In 1645, he purchased from Richard Vines, Steward General and councillor for Sir Ferdinando Gorges, what became known as Cousins Island and Littlejohn Island, at the mouth of the Yarmouth River. The two islands were collectively known as the Hogg Islands at the time of Cousin's inhabitance. In 1647, he sold approximately half of Cousins Island to Richard Bray, who settled there with William Wise.

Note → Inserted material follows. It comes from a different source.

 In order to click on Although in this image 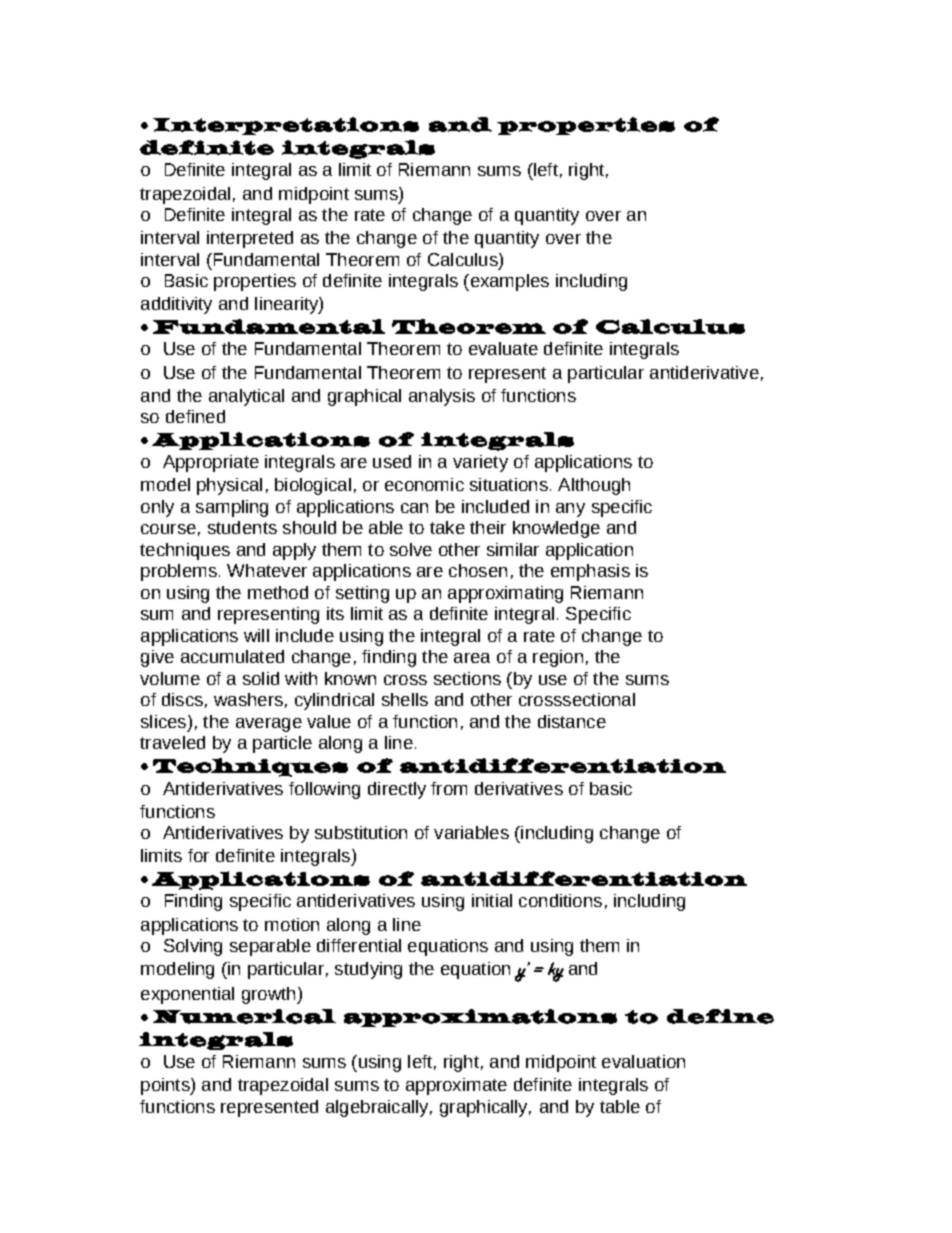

Conflicts forged by King Philip's War caused Cousins to abandon his Westcustogo home of over thirty years and move south. He was injured, and went to York to receive treatment.

==Personal life==
Cousins was married to Mary, with whom he emigrated from England. Their son, Isaac (c. 1613–1702), followed them in 1647, aged about 34, arriving with his new wife, Elizabeth (c. 1625–1656). A year after Elizabeth's death at the age of around 31, Isaac remarried, to Ann Hunt. Ann died in 1660, aged about 45, after three years of marriage. Isaac married a third time, seventeen years later, to Martha Priest. Another possible son of Cousins may have been named Thomas. Thomas was living in Wells, Massachusetts Bay Colony, prior to 1670. Cousins's daughter, Mary, married Henry Sayward.

==Death==
Cousins died in Cider Hill, near York, on June 26, 1682, aged 87. He deeded his real estate in Casco Bay to his wife.